= Beginning of Section =

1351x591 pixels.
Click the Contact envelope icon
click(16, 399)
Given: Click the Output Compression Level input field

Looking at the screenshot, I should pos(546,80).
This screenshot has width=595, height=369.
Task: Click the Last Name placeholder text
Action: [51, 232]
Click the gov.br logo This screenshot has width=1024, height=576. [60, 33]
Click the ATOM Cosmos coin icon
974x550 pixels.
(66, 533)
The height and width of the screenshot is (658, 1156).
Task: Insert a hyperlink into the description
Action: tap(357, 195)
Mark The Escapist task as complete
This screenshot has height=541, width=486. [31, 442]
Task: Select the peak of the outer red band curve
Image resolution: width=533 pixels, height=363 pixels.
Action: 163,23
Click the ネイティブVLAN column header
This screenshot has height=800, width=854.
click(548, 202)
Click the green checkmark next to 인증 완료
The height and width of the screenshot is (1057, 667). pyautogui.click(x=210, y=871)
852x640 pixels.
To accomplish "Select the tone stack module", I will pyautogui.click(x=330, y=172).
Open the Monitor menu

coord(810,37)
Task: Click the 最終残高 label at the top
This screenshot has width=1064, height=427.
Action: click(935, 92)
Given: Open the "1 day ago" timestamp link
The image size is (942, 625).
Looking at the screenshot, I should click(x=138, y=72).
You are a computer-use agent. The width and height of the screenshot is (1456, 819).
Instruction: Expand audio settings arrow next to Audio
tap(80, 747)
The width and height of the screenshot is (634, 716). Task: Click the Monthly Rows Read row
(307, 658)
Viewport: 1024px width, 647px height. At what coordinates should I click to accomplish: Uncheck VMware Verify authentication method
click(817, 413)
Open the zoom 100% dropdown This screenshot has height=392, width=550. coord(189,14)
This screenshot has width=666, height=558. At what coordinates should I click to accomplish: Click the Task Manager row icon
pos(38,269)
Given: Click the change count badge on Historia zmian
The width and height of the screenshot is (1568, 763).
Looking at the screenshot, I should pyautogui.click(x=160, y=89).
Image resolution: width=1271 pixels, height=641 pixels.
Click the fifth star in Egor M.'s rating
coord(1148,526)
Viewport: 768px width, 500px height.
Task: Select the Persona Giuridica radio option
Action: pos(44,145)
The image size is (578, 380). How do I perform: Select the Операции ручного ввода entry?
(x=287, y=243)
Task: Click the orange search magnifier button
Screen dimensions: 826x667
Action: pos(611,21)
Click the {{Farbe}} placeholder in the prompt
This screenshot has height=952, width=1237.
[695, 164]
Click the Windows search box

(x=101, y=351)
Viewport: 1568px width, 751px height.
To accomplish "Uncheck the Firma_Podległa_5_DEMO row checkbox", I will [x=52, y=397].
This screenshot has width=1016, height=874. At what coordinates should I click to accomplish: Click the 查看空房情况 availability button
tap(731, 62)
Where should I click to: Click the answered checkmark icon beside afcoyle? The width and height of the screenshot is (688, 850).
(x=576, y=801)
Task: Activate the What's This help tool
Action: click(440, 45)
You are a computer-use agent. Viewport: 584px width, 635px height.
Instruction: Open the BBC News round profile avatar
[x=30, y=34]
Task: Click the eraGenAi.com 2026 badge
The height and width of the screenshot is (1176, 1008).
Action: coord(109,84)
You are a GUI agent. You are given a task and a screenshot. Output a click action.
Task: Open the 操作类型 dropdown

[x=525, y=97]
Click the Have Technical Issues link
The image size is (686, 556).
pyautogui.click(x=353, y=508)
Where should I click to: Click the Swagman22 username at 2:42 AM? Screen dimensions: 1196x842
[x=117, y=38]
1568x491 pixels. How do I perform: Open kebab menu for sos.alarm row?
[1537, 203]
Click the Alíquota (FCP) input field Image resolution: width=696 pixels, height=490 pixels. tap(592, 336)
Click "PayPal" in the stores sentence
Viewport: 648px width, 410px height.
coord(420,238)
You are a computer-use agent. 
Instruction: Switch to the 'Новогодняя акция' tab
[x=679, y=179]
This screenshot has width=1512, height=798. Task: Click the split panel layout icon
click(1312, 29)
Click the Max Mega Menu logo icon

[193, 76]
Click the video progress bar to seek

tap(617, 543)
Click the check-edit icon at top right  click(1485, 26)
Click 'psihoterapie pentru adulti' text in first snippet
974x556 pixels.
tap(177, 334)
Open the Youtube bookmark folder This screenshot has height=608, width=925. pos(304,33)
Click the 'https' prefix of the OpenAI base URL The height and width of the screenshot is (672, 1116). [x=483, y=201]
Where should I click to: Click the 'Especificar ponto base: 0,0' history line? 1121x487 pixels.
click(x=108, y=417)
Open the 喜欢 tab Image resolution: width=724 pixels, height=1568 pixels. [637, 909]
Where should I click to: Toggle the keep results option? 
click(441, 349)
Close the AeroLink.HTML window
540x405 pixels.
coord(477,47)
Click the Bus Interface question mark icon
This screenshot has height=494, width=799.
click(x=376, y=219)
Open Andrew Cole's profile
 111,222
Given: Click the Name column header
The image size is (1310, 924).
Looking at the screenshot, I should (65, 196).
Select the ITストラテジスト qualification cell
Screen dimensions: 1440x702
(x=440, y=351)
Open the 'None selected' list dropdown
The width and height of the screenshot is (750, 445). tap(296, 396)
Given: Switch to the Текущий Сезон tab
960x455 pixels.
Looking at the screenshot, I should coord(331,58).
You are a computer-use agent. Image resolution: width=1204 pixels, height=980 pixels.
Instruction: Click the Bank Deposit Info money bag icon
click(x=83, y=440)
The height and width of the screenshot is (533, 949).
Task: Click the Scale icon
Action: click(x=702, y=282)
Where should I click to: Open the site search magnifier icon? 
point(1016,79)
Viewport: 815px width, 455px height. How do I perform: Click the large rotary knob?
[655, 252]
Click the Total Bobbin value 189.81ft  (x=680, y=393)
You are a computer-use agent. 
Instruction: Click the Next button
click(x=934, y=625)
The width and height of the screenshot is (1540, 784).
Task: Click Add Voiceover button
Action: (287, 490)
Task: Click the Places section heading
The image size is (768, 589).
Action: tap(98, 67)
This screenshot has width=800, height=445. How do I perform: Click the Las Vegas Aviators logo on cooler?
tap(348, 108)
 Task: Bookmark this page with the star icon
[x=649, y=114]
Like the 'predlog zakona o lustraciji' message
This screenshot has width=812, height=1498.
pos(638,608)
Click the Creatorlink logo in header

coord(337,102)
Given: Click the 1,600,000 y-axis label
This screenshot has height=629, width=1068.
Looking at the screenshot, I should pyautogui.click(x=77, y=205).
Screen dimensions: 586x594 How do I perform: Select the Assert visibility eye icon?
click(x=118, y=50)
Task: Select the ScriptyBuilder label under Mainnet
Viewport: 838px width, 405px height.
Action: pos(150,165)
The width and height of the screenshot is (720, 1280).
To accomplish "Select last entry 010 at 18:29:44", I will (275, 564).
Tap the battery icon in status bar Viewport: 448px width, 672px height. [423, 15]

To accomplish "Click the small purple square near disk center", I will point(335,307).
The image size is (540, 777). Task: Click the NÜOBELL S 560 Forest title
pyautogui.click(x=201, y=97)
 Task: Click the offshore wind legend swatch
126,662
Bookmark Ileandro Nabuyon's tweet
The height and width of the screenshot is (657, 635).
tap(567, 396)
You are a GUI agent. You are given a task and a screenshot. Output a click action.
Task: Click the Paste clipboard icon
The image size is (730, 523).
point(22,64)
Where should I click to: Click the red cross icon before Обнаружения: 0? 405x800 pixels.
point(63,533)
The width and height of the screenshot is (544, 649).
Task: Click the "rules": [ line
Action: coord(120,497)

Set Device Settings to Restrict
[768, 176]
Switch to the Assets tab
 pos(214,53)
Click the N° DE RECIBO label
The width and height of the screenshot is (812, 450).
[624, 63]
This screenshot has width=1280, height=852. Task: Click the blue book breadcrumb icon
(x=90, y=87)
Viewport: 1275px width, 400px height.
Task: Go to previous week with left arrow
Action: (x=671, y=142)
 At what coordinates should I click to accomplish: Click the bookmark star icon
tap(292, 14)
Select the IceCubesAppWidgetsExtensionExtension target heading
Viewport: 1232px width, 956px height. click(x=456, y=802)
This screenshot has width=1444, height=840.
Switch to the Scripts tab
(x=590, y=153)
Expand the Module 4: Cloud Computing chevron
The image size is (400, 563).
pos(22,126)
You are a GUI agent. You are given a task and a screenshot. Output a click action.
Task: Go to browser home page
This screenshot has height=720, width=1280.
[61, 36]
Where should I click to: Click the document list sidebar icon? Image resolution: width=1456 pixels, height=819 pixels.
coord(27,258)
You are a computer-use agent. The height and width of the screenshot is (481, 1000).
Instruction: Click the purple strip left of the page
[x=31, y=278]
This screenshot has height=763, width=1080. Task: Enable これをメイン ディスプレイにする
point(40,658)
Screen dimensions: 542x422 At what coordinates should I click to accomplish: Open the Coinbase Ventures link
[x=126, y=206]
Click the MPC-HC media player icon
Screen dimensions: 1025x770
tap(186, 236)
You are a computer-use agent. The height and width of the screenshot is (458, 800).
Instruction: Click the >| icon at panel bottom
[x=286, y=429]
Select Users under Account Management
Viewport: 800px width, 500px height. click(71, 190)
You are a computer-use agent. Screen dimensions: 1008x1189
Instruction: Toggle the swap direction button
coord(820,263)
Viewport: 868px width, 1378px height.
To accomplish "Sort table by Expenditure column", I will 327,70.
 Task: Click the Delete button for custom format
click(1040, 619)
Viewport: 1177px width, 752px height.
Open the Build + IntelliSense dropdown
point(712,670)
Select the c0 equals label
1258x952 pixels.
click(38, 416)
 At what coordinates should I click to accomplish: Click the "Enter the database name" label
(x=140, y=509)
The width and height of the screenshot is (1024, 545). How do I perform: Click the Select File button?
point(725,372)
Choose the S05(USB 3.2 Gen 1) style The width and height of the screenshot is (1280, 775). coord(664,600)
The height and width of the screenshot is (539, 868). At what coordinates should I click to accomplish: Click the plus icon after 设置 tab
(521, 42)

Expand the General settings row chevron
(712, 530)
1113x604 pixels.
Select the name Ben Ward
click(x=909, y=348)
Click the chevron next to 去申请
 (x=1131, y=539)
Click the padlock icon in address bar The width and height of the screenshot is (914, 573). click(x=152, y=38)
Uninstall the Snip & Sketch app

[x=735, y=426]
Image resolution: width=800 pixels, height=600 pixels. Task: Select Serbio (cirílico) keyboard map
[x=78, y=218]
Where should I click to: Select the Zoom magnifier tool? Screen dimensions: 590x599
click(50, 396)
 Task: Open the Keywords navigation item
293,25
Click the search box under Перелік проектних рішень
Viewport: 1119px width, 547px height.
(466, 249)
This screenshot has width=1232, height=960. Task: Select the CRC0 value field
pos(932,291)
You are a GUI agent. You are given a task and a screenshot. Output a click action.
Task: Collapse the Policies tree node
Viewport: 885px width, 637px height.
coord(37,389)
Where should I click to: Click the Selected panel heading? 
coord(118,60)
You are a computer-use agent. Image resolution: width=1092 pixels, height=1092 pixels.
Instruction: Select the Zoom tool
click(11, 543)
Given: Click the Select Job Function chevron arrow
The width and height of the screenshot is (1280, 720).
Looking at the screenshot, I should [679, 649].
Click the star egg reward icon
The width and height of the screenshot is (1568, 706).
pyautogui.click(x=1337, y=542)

= End of Section =

PROBLEM DETAILS
Using the listing, filter for "column" and return the matching lines.

ANSWER TO THIS EXERCISE
Click the ネイティブVLAN column header
Given: Click the Name column header
To accomplish "Sort table by Expenditure column", I will 327,70.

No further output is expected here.